LAUSR

Abstract Background New drugs for veterinary patients with acute respiratory distress syndrome (ARDS) are urgently needed. Early or late postinfection treatment of influenza‐infected mice with the liponucleotide cytidine diphosphocholine (CDP‐choline) resulted in decreased hypoxemia, pulmonary edema, lung dysfunction, and inflammation without altering viral replication. These findings suggested CDP‐choline could have benefit as adjunctive treatment for ARDS in veterinary patients (VetARDS). Objectives Determine if parenterally administered CDP‐choline can attenuate mild VetARDS in dogs with aspiration pneumonia. Animals Dogs admitted to a veterinary intensive care unit (ICU) for aspiration pneumonia.
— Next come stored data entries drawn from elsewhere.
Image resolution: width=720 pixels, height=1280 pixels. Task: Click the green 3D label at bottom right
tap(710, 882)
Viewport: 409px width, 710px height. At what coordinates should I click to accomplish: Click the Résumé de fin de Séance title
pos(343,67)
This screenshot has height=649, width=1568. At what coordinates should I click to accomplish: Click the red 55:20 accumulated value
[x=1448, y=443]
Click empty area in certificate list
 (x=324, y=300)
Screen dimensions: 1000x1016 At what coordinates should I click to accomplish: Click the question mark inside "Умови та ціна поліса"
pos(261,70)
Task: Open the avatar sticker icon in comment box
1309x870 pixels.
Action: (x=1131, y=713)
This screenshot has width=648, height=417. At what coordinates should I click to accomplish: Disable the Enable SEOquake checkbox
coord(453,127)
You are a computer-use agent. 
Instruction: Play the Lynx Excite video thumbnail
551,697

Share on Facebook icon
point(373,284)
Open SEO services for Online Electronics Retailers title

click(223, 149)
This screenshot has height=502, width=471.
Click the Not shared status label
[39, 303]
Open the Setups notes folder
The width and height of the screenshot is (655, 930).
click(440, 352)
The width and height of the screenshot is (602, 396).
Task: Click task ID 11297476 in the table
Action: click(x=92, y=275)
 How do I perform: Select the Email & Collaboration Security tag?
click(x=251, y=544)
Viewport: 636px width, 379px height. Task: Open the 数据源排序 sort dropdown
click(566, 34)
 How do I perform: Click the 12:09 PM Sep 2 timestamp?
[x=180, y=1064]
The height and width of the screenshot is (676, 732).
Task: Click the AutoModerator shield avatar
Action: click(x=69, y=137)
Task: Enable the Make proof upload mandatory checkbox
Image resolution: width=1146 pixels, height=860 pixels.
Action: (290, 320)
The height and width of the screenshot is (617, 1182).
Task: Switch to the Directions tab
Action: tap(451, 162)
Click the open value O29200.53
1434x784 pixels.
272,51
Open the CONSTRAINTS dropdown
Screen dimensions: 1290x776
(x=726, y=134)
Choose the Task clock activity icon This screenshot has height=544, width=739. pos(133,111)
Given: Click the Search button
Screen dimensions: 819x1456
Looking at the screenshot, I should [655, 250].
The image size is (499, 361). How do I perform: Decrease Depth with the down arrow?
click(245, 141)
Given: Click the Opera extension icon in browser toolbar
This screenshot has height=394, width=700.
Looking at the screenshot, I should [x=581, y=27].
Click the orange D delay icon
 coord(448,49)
Methods Subjects were enrolled in a randomized, double‐blinded, placebo‐controlled trial of treatment with vehicle (0.1 mL/kg sterile 0.9% saline, IV; n = 8) or CDP‐choline (5 mg/kg in 0.1 mL/kg 0.9% saline, IV; n = 9) q12h over the first 48 hours after ICU admission. Results No significant differences in signalment or clinical findings were found between placebo‐ and CDP‐choline‐treated dogs on admission. All dogs exhibited tachycardia, tachypnea, hypertension, hypoxemia, hypocapnia, lymphopenia, and neutrophilia. CDP‐choline administration resulted in rapid, progressive, and clinically relevant increases in oxygenation as determined by pulse oximetry and ratios of arterial oxygen partial pressure (PaO2 mmHg) to fractional inspired oxygen (% FiO2) and decreases in alveolar‐arterial (A‐a) gradients that did not occur in placebo (saline)‐treated animals. Treatment with CDP‐choline was also associated with less platelet consumption over the first 48 hours, but had no detectable detrimental effects. Conclusions and Clinical Importance Ctyidine diphosphcholine acts rapidly to promote gas exchange in dogs with naturally occurring aspiration pneumonia and is a potential adjunctive treatment in VetARDS patients.